Yoruba will call this fear factor, killing patas monkey (ijimere) for its mates to fear the hunter. Nothing buttresses this more than the fact that the Ekweremadus are the first convicts ever, under the Modern Slavery Act of organ harvesting conspiracy, though the law came into existence in 2015. I ran through organ transplant statistics in UK in the last five years. The majority procedure has been kidney transplants. The total for organ exchanges in 2018/2019 was 3,952, 2019/2020, was 3,760, 2020/2021, was 2,947 and 2021/2020, was 3,415. At the risk of appearing to push an allocutus for the couple who now await sentencing on May 5, is the UK authority saying that all the over 13,000 organ procedures of the last five years, not to talk of the whole eight years when the law came into effect, were without blemish in the course of beneficiaries concessioning their kidneys?

While kidney donation is lawful in the UK, their law says the transactional goodwill becomes a criminal enterprise once a reward of money or other material advantage comes into the equation and the donor arranged for ailing Sonia, Ekweremadu’s daughter, was, according to the prosecution, offered up to £7,000 and the promise of a better life in the UK, which allegedly tainted the entire process.

Knowing the way of Nigerians, both the leaders and the led, there was no way monetary offer, wouldn’t have played a major role in the deal. Down here, despite our public piousness, money is the second god we worship. Those who already have it at the expense of the public like Ike and Beatrice, keep seeking more, to secure permanently control over those in lack. The latter are seeking all available means, mostly crooked, to join the big league. Practically no one is satisfied. These days, most of the times, I sit back, to ask the “WHYs” of the rat race.

_SUPPLIED INFORMATION_
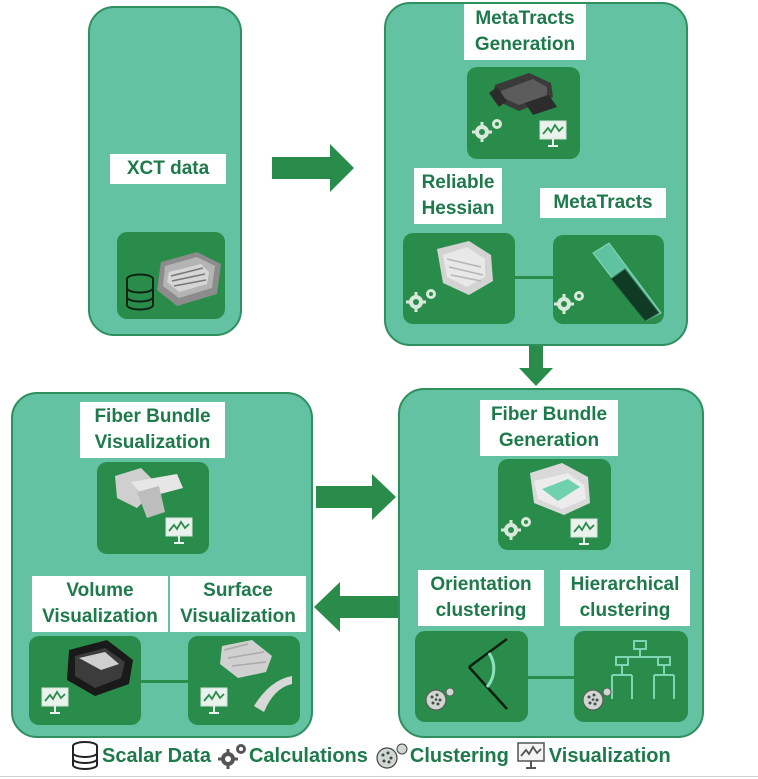 The height and width of the screenshot is (779, 758). Describe the element at coordinates (560, 489) in the screenshot. I see `bundle-volume-icon` at that location.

_WORK ORDER_
Name every person the passage on the Ekweremadu case mentions by a first name. The listing is not needed for this work.

_OUTPUT OF THE EXERCISE_
Sonia, Ike, Beatrice